> _Problem_: Using the listing below, copy exactly the lines from the one containing "लक्ष्मी नारायण (24, 219)" to the one containing "राशि रत्न (14, 2206)", both lines included, and no others.

> _Input_:
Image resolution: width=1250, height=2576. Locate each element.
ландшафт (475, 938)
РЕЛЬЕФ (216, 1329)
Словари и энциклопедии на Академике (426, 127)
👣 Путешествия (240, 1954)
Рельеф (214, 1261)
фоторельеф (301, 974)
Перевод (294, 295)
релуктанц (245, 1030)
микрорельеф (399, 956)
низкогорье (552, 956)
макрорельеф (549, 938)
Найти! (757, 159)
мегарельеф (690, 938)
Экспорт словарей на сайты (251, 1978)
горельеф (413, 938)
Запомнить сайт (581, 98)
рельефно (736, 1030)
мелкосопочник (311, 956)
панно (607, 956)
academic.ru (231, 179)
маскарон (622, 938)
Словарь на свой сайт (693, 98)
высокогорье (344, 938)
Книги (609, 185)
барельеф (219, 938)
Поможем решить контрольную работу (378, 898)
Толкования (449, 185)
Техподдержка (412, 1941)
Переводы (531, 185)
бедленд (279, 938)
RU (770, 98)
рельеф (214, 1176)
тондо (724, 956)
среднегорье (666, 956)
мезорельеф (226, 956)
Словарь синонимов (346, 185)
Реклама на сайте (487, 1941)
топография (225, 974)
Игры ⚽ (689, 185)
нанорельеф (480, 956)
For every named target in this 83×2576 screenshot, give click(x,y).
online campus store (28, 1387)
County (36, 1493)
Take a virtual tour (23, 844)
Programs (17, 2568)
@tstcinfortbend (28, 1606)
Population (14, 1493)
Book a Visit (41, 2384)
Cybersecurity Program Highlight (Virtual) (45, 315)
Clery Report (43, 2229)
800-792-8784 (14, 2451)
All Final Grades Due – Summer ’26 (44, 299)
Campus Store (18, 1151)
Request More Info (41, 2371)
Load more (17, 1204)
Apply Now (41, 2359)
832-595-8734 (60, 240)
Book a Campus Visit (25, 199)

...

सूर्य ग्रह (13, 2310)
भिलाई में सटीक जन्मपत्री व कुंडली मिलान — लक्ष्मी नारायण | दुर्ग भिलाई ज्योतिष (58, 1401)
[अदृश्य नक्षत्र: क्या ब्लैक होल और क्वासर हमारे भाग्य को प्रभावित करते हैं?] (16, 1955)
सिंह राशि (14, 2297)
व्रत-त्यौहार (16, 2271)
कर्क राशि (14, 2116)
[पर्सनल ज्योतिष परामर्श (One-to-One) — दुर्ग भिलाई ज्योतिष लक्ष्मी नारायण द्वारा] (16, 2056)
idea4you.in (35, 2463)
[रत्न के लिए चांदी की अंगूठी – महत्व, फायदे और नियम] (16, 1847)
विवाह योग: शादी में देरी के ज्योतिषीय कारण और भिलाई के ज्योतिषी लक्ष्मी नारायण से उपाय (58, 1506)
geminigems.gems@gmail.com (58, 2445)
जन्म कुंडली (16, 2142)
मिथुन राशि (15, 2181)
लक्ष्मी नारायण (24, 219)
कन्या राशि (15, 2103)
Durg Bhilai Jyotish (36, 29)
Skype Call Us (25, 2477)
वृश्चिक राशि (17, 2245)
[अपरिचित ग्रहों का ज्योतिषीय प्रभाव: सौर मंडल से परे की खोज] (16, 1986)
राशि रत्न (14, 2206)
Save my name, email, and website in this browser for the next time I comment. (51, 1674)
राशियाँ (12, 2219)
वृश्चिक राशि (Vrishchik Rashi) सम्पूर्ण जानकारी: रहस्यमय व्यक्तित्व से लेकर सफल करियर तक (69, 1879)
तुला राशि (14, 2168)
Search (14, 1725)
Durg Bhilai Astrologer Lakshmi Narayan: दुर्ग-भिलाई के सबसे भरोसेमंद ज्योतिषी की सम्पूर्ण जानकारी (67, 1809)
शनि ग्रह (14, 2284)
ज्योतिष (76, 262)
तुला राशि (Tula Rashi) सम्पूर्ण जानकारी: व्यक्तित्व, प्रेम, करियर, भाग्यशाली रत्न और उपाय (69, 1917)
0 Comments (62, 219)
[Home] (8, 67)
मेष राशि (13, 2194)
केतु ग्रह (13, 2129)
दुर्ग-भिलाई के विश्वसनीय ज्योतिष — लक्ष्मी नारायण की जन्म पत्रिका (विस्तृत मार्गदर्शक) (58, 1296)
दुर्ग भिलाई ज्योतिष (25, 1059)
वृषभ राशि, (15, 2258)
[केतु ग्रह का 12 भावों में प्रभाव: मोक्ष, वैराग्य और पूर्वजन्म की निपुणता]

==

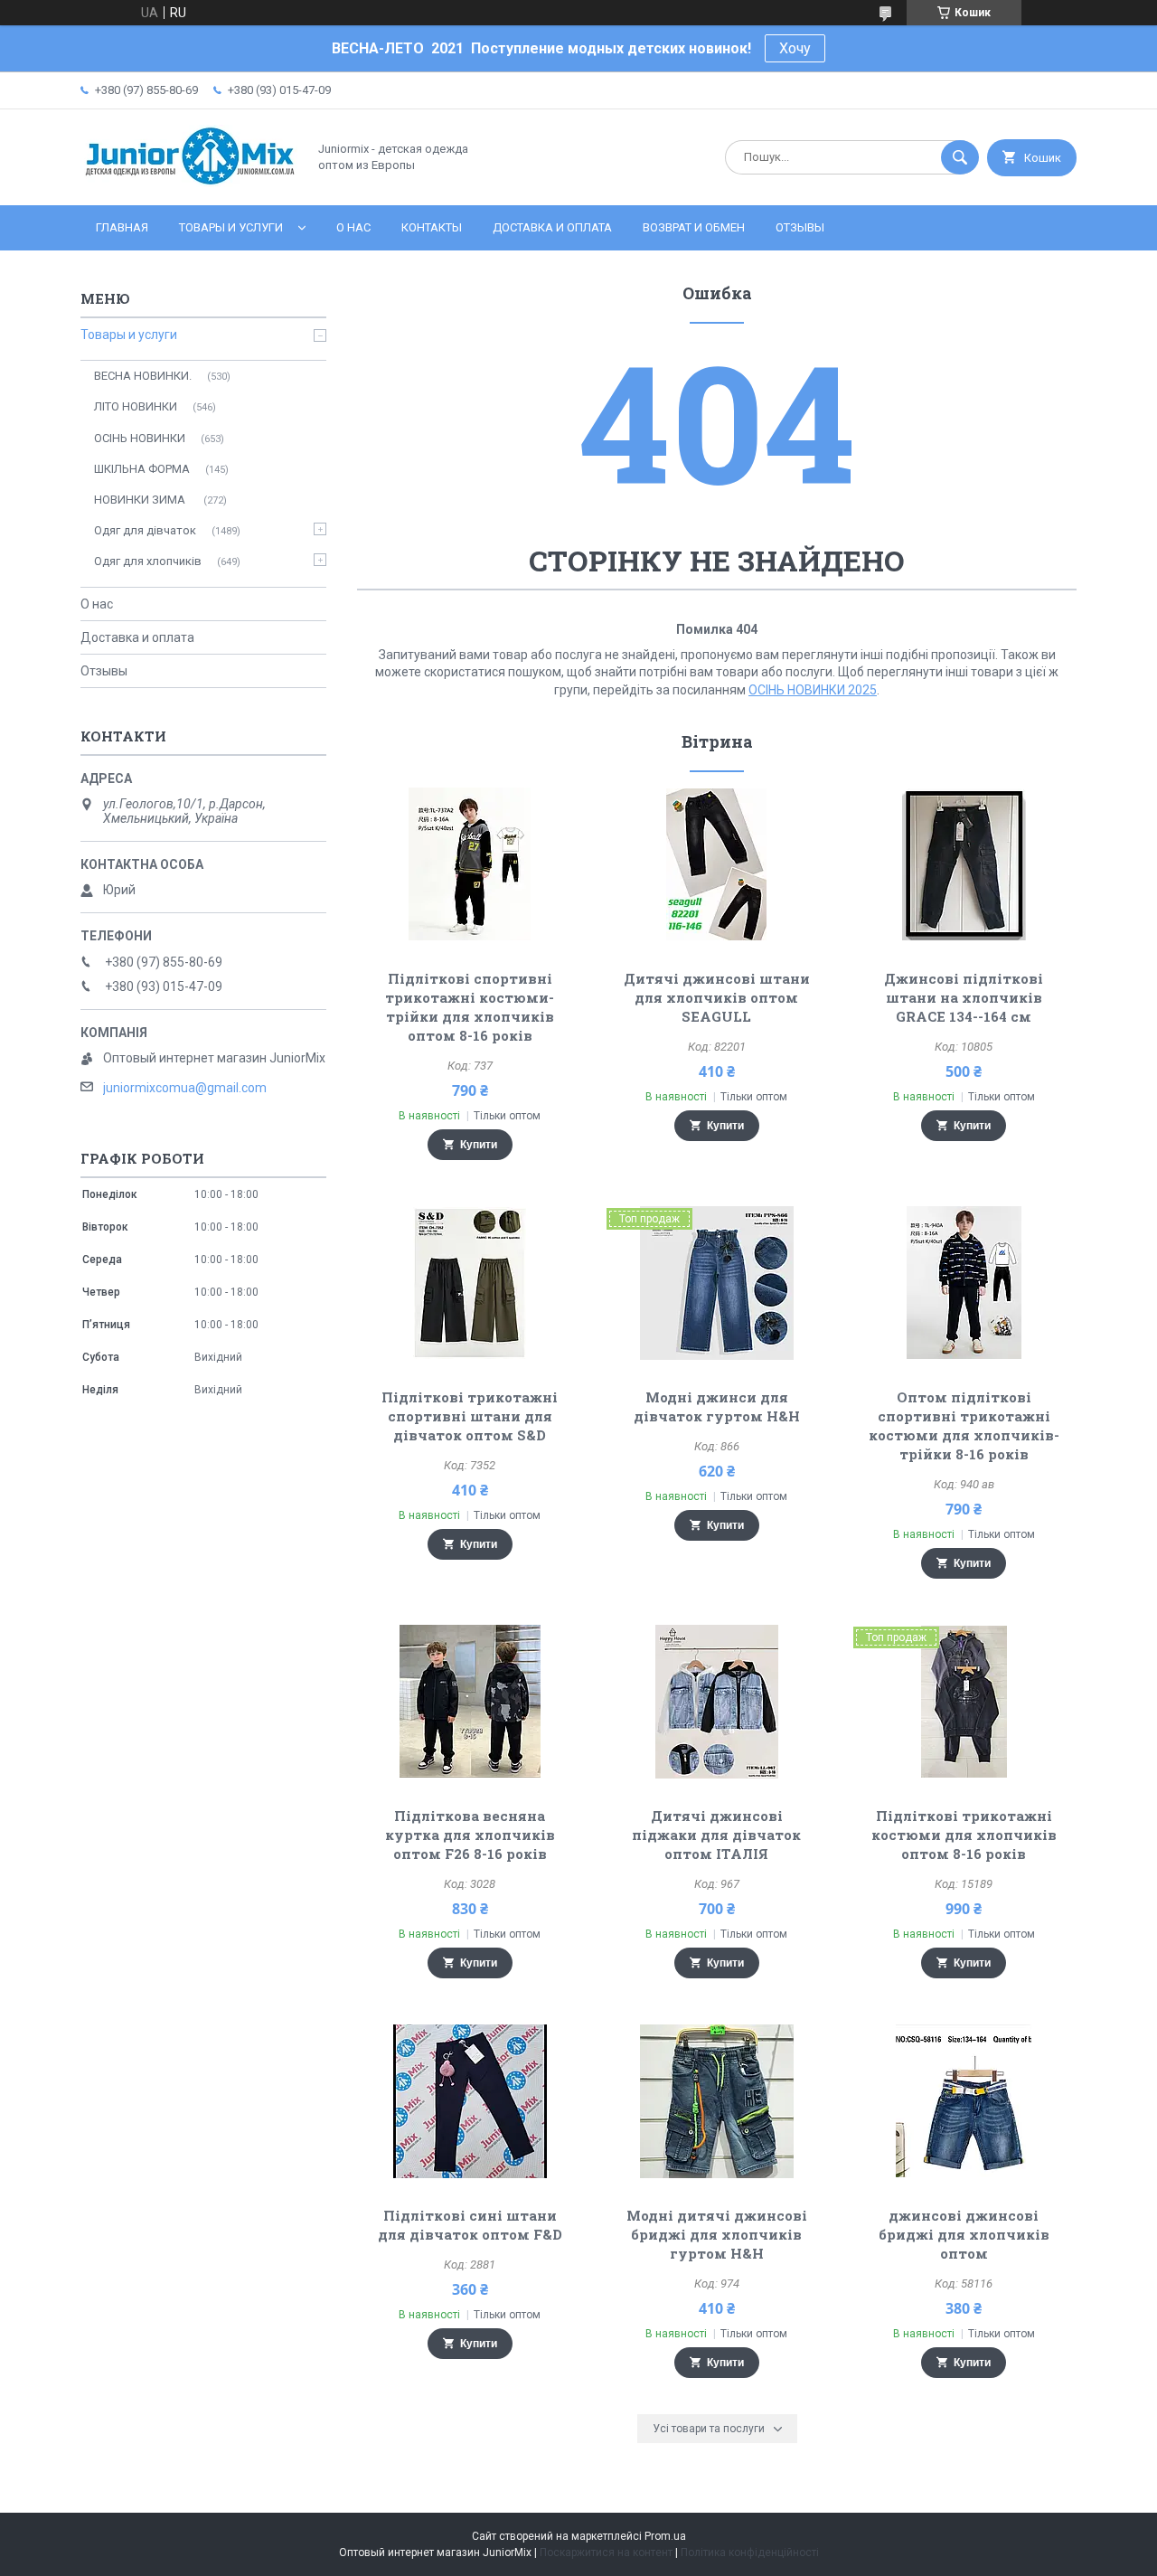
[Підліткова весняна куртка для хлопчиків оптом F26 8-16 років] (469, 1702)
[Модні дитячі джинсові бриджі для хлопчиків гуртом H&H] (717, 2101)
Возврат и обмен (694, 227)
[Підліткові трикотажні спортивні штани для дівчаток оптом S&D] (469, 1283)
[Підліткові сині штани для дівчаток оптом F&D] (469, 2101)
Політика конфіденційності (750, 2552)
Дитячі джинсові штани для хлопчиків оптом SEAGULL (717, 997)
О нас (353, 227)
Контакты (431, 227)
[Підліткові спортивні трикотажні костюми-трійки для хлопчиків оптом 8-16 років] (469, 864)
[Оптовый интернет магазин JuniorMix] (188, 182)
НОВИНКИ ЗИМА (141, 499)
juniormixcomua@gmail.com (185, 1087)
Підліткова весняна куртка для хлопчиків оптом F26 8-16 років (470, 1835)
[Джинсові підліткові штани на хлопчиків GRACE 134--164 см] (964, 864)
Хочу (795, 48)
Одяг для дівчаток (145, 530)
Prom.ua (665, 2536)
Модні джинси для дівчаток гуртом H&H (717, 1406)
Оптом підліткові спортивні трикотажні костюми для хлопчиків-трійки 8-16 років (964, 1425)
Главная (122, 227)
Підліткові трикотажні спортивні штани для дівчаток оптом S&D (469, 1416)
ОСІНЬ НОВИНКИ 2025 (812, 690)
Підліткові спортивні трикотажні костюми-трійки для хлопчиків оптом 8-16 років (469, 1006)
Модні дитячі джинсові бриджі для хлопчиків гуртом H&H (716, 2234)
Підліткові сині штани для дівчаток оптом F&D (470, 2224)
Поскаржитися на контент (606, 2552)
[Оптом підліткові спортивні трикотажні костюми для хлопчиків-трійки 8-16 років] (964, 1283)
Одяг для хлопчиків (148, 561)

> _Output below_:
लक्ष्मी नारायण (24, 219)
कन्या राशि (15, 2103)
Durg Bhilai Jyotish (36, 29)
Skype Call Us (25, 2477)
वृश्चिक राशि (17, 2245)
[अपरिचित ग्रहों का ज्योतिषीय प्रभाव: सौर मंडल से परे की खोज] (16, 1986)
राशि रत्न (14, 2206)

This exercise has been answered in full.